Она птицей взвилась на седло. Санин тоже сел на коня.
- Вы - домой? - спросил он неверным голосом.
- Домой?? - отвечала она с расстановкой и подобрала поводья. - Ступайте за мной, - приказала она почти грубо.
Она выехала на дорогу и, минуя красный крест, опустилась в лощину, добралась до перекрестка, повернула направо, опять в гору... Она, очевидно, знала, куда держала путь - и шел этот путь все в глубь да в глубь леса. Она ничего не говорила, не оглядывалась; она повелительно двигалась вперед - и он послушно и покорно следовал за нею, без искры воли в замиравшем сердце. Дождик начал накрапывать. Она ускорила ход своей лошади - и он не отставал от нее. Наконец, сквозь темную зелень еловых кустов, из-под навеса серой скалы, глянула на него убогая караулка, с низкой дверью в плетеной стене... Марья Николаевна заставила лошадь продраться сквозь кусты, спрыгнула с нее - и, очутившись вдруг у входа караулки, обернулась к Санину и шепнула: "Эней?"

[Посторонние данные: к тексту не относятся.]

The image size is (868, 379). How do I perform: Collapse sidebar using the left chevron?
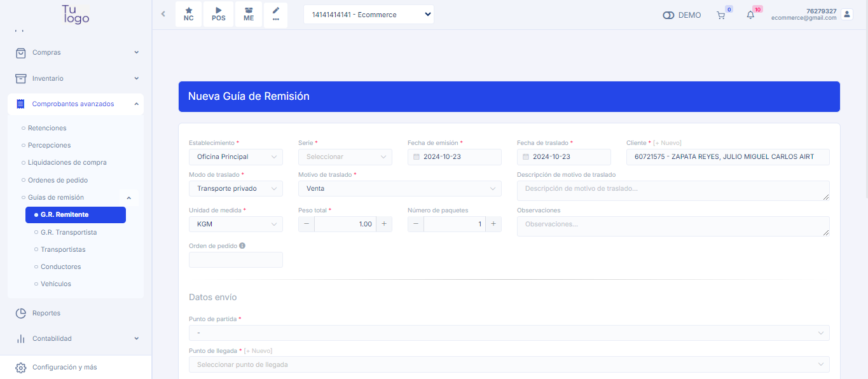click(x=163, y=14)
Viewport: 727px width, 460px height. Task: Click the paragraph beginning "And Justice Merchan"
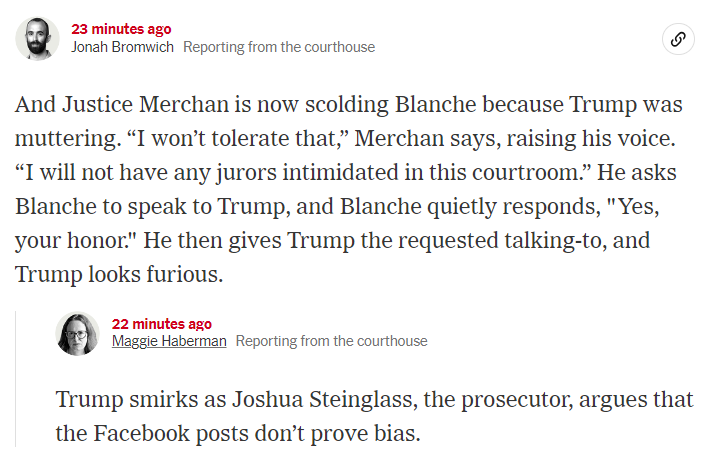point(349,189)
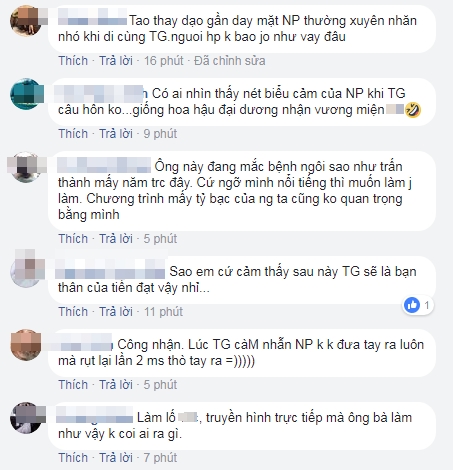453x470 pixels.
Task: Reply to the 'Công nhận' comment
Action: (116, 385)
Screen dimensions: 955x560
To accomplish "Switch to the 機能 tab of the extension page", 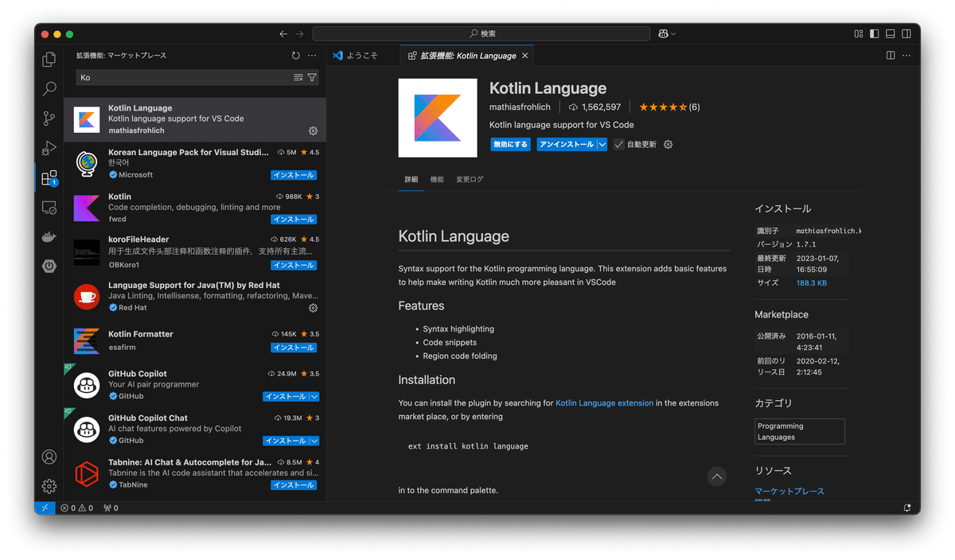I will pyautogui.click(x=437, y=179).
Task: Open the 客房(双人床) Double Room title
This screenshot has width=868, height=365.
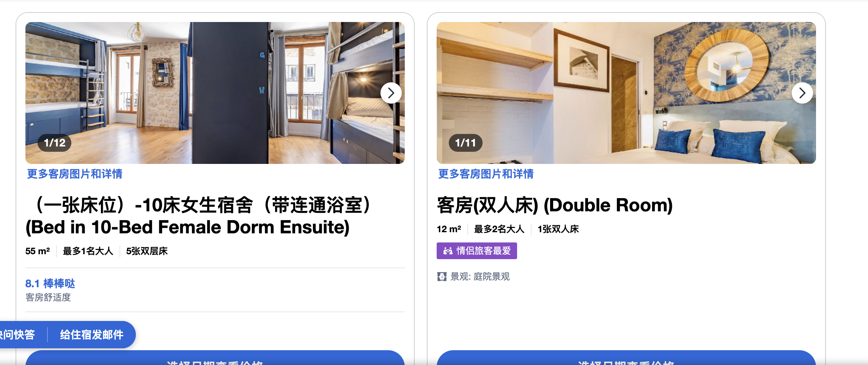Action: 555,205
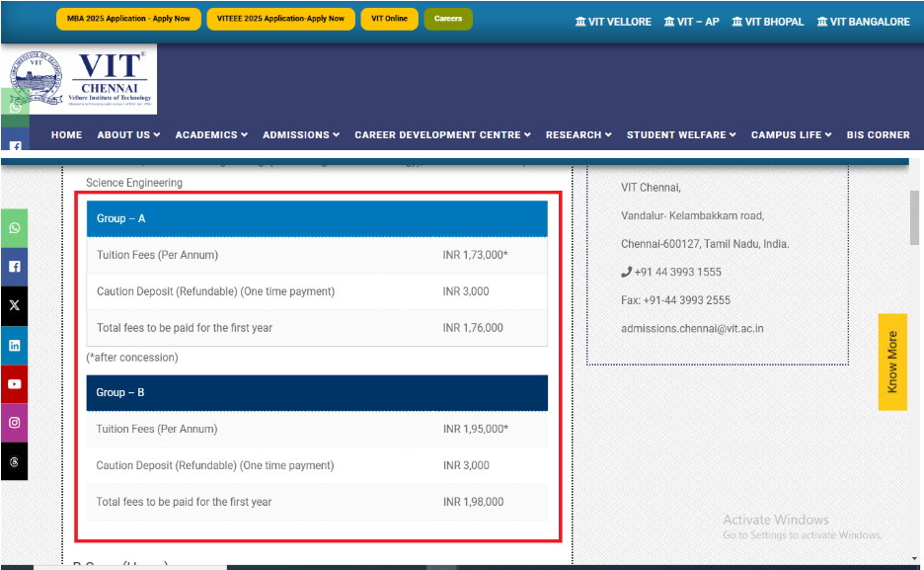Expand the ABOUT US dropdown menu
This screenshot has width=924, height=570.
coord(128,134)
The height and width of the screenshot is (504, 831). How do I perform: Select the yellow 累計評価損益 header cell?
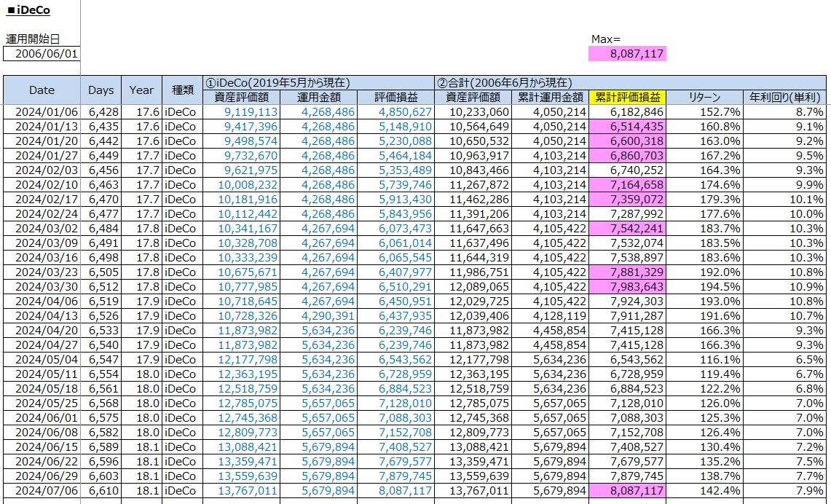pyautogui.click(x=627, y=98)
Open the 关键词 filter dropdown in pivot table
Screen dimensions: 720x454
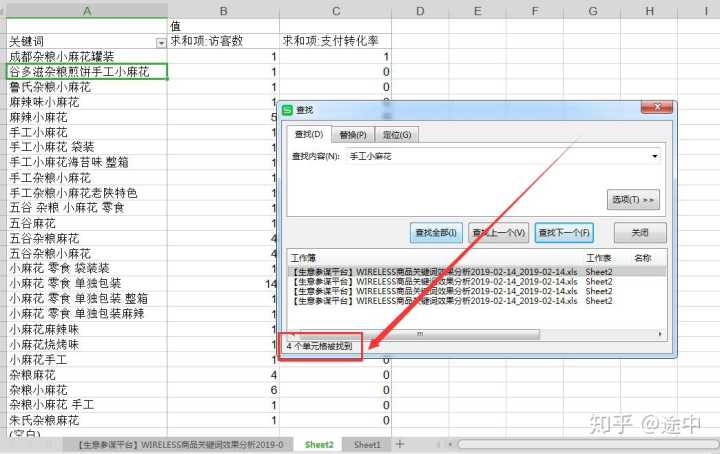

Четыре часа спустя Марья Николаевна и Санин, в сопровождении дремавшего на седле грума, возвратились в Висбаден, в гостиницу. Г-н Полозов встретил свою супругу, держа в руках письмо к управляющему. Вглядевшись в нее попристальнее, он, однако, выразил на лице своем некоторое неудовольствие - и даже пробормотал:
- Неужто проиграл пари?
Марья Николаевна только плечами пожала.
А в тот же день, два часа спустя, Санин в своей комнате стоял перед нею, как потерянный, как погибший...
- Куда же ты едешь? - спрашивала она его. - В Париж - или во Франкфурт?.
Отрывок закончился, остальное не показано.